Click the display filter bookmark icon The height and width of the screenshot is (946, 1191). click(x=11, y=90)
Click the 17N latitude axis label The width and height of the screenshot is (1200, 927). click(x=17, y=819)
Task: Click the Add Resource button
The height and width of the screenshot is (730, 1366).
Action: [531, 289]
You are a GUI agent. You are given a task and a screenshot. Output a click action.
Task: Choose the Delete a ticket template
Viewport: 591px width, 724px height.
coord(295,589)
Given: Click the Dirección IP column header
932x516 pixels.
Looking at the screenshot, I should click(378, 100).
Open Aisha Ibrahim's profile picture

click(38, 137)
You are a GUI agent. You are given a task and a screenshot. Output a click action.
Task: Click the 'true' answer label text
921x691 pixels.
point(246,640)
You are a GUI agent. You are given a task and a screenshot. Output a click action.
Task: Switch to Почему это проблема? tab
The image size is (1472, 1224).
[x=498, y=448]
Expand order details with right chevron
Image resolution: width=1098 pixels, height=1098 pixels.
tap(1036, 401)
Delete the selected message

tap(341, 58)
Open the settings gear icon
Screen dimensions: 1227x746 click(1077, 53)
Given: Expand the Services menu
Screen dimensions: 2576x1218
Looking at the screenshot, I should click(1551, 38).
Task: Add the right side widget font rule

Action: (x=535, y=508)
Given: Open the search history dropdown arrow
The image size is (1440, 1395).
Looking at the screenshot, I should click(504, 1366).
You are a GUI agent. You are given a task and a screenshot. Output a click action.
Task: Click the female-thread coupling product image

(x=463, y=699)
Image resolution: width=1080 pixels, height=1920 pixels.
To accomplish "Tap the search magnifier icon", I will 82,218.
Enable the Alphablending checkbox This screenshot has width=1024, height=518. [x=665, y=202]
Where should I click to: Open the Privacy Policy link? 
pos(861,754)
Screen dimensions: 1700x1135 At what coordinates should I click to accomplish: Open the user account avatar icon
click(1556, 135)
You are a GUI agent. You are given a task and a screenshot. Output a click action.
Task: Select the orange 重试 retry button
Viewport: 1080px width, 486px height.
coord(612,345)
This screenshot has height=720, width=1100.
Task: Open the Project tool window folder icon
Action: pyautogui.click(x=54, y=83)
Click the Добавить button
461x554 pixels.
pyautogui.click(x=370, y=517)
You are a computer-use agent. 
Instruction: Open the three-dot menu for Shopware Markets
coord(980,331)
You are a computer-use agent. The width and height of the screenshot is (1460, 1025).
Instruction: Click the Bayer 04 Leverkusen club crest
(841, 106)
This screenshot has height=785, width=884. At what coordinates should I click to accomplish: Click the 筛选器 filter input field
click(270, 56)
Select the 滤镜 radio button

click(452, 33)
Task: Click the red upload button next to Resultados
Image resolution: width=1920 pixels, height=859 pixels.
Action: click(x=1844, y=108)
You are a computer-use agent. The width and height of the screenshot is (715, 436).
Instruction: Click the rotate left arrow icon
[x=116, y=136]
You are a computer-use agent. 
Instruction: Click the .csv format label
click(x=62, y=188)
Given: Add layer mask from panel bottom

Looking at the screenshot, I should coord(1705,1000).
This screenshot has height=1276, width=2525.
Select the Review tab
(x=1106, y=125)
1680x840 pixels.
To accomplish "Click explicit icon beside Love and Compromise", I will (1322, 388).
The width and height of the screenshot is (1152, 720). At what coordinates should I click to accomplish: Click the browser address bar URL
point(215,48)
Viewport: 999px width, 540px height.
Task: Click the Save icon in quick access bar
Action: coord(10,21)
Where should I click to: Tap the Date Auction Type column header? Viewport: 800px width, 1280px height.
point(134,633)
- - -
* **Work instructions**
Print the data above exactly as it reads.

* **Solution**
Click the display filter bookmark icon The height and width of the screenshot is (946, 1191). click(x=11, y=90)
Click the 17N latitude axis label The width and height of the screenshot is (1200, 927). click(x=17, y=819)
Task: Click the Add Resource button
The height and width of the screenshot is (730, 1366).
Action: [531, 289]
You are a GUI agent. You are given a task and a screenshot. Output a click action.
Task: Choose the Delete a ticket template
Viewport: 591px width, 724px height.
coord(295,589)
Given: Click the Dirección IP column header
932x516 pixels.
Looking at the screenshot, I should click(378, 100).
Open Aisha Ibrahim's profile picture

click(38, 137)
You are a GUI agent. You are given a task and a screenshot. Output a click action.
Task: Click the 'true' answer label text
921x691 pixels.
point(246,640)
You are a GUI agent. You are given a task and a screenshot. Output a click action.
Task: Switch to Почему это проблема? tab
The image size is (1472, 1224).
[x=498, y=448]
Expand order details with right chevron
Image resolution: width=1098 pixels, height=1098 pixels.
tap(1036, 401)
Delete the selected message

tap(341, 58)
Open the settings gear icon
Screen dimensions: 1227x746 click(1077, 53)
Given: Expand the Services menu
Screen dimensions: 2576x1218
Looking at the screenshot, I should click(1551, 38).
Task: Add the right side widget font rule

Action: (x=535, y=508)
Given: Open the search history dropdown arrow
The image size is (1440, 1395).
Looking at the screenshot, I should click(504, 1366).
You are a GUI agent. You are given a task and a screenshot. Output a click action.
Task: Click the female-thread coupling product image

(x=463, y=699)
Image resolution: width=1080 pixels, height=1920 pixels.
To accomplish "Tap the search magnifier icon", I will 82,218.
Enable the Alphablending checkbox This screenshot has width=1024, height=518. [x=665, y=202]
Where should I click to: Open the Privacy Policy link? 
pos(861,754)
Screen dimensions: 1700x1135 At what coordinates should I click to accomplish: Open the user account avatar icon
click(1556, 135)
You are a GUI agent. You are given a task and a screenshot. Output a click action.
Task: Select the orange 重试 retry button
Viewport: 1080px width, 486px height.
coord(612,345)
This screenshot has height=720, width=1100.
Task: Open the Project tool window folder icon
Action: pyautogui.click(x=54, y=83)
Click the Добавить button
461x554 pixels.
pyautogui.click(x=370, y=517)
You are a computer-use agent. 
Instruction: Open the three-dot menu for Shopware Markets
coord(980,331)
You are a computer-use agent. The width and height of the screenshot is (1460, 1025).
Instruction: Click the Bayer 04 Leverkusen club crest
(841, 106)
This screenshot has height=785, width=884. At what coordinates should I click to accomplish: Click the 筛选器 filter input field
click(270, 56)
Select the 滤镜 radio button

click(452, 33)
Task: Click the red upload button next to Resultados
Image resolution: width=1920 pixels, height=859 pixels.
Action: click(x=1844, y=108)
You are a computer-use agent. The width and height of the screenshot is (715, 436).
Instruction: Click the rotate left arrow icon
[x=116, y=136]
You are a computer-use agent. 
Instruction: Click the .csv format label
click(x=62, y=188)
Given: Add layer mask from panel bottom

Looking at the screenshot, I should coord(1705,1000).
This screenshot has height=1276, width=2525.
Select the Review tab
(x=1106, y=125)
1680x840 pixels.
To accomplish "Click explicit icon beside Love and Compromise", I will (1322, 388).
The width and height of the screenshot is (1152, 720). At what coordinates should I click to accomplish: Click the browser address bar URL
point(215,48)
Viewport: 999px width, 540px height.
Task: Click the Save icon in quick access bar
Action: coord(10,21)
Where should I click to: Tap the Date Auction Type column header? Viewport: 800px width, 1280px height.
point(134,633)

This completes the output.